Tuesday, April 01, 2008

ordering for next year

I decided today to search online for a winter coat for myself for next year. Since we have winter here from about October until April, I really wear my winter coats a LOT! I have had the same boring black one for about 7 years or more. I can remember buying it when I used to work downtown. It is really plain and boring, and just old. I also have a white coat (what was I thinking) that I wear often but it is white and I do wear makeup which seems to get on the collar. It isn't my favorite thing to wear and if I remember right I spent about $10 on it!! So, I searched and found the website overstock.com and ended up ordering 2 coats for what I feel is a pretty good deal. Hopefully I will be able to use them a lot in the winters to come!

I got this one in red:
http://www.overstock.com/Clothing/Jou-Jou-Detachable-Faux-Fur-Trim-Hooded-Jacket/2929412/product.html

I also found this one and really liked it so I splurged:
http://www.overstock.com/Clothing/Marcelle-Renee-Belted-Womens-Wool-Coat/2929420/product.html

I really probably do not need 2 coats but I promise I won't buy any for many years!!! Let's hope they are warm. MN winters call for warm coats.
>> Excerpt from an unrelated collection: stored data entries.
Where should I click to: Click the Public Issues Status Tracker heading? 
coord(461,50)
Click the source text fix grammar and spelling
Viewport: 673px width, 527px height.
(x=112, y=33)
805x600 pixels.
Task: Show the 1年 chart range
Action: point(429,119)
I really want to find a coat for B for next year, along with winter boots. I missed all the clearance sales at the stores. He really needs some good winter boots that are able to dry out by the next day. I'd prefer ones with a liner that is removable and can be dried. I searched a bit online with no success. He will need a new coat next year also. I found one for J but missed the boys coats I guess. And the snowpants always go quickly and I missed out on those for both kids. Bummer. I may find something at some garage sales this summer. I will keep my eyes open. Last year I found some snowpants for J which she used all winter. Luckily, they can usually wear the same coats for about 2 years before needing a new one. I am trying to talk J into wearing some hand me down coats from B, even though they are quite "boyish". They are nice and warm though!!

One thing I used a ton this year are some boots I got for myself at Targ*t. They are suede and fur lined and only $20. They were put to good use on those cold snowy days. In fact, I wore them today!! Ugg's are a big thing here but not in my price range!!

So, as spring approaches I prepare for the cold of next winter. Let's hope for a nice warm summer in the meantime, even if we only get a couple months of warmth!

Alone

After unexpectedly getting called out of town for work, my husband is gone. I am alone for the first time in many months. I have been spoiled lately, with him working from home. It used to be common for him to be gone for 5 days at a time a couple of times a month. I was used to being alone at night, doing all the childcare and housework. But lately I have been used to having him here. Knowing he will be with me at night, and I will sleep soundly with him by my side. I feel like it is so very quiet and lonely tonight. I don't want to go to bed because it will be cold and quiet. Too quiet. I dread the nights the most.

I can hear J snoring. Poor girl has a really stuffy nose. Her breathing is loud and labored. I will go adjust her pillow to try to get her nose to clear a bit. I know how she feels, as I am getting over a bad cold myself. B is wrapped up in his big blanket. I call him red riding hood, he loves to wrap his whole head in his comforter and sleep with just a little breathing hole. I always go in before I go to bed and unwrap his head, to find him all wet with sweat. His long hair sticking to his head all warm and flushed with heat. My boy is such a sweet thing. And J is usually drooling on her pillow. She is not a sound sleeper like her brother. When I check on her, she will sometimes talk to me. I whisper I love you to each kid and B never responds except for a change of position and mumble. J will occasionally whisper back to me that she loves me too. She sometimes has whole conversations with me with her eyes closed.